> The task
In the data, starting with the line that contains "What do you" and going on through the line that contains "center [74, 729].", change "screenshot" to "screen capture" and leave everything else as it is. Return only those lines, without the pictures.

*** Study material Section Begins ***

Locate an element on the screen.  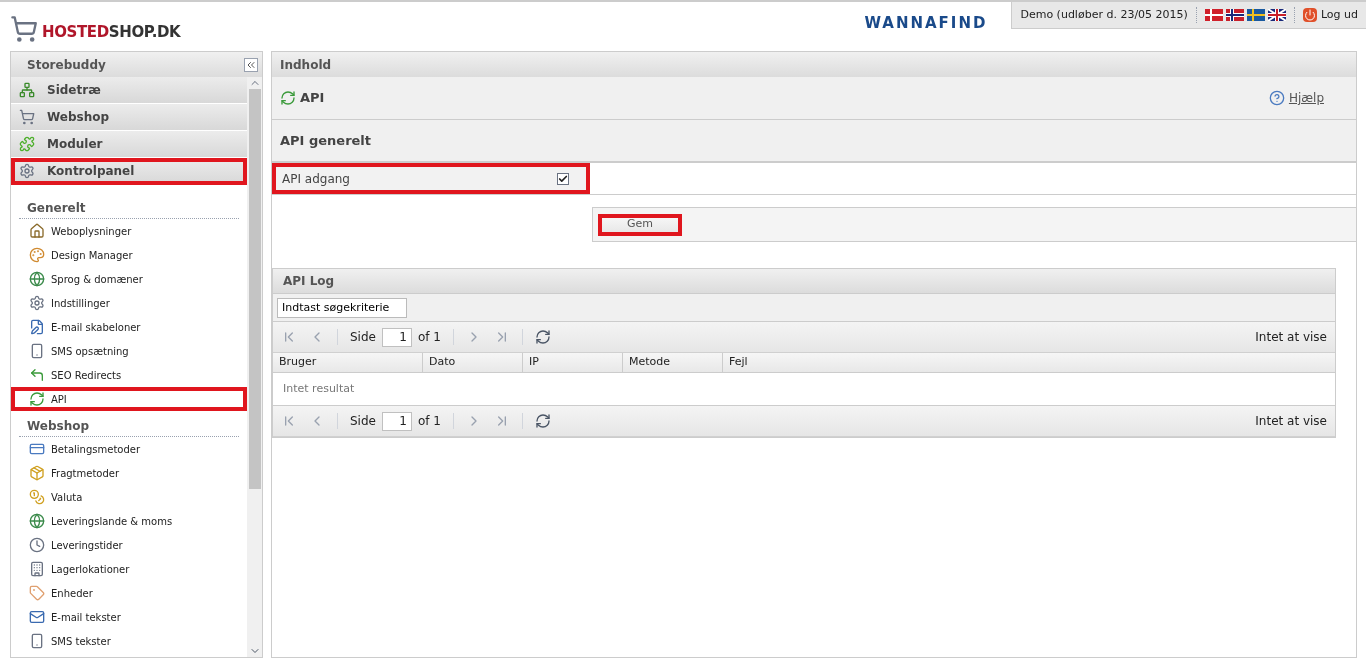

*** Study material Section Ends ***
*** Study material Section Begins ***

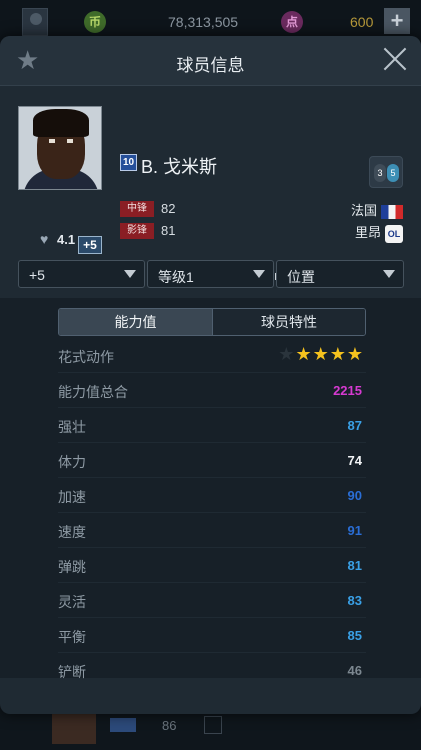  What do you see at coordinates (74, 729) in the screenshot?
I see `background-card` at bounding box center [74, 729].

*** Study material Section Ends ***
*** Study material Section Begins ***

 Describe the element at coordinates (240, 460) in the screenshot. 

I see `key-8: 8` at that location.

*** Study material Section Ends ***

> Response area
  What do you see at coordinates (74, 729) in the screen capture?
I see `background-card` at bounding box center [74, 729].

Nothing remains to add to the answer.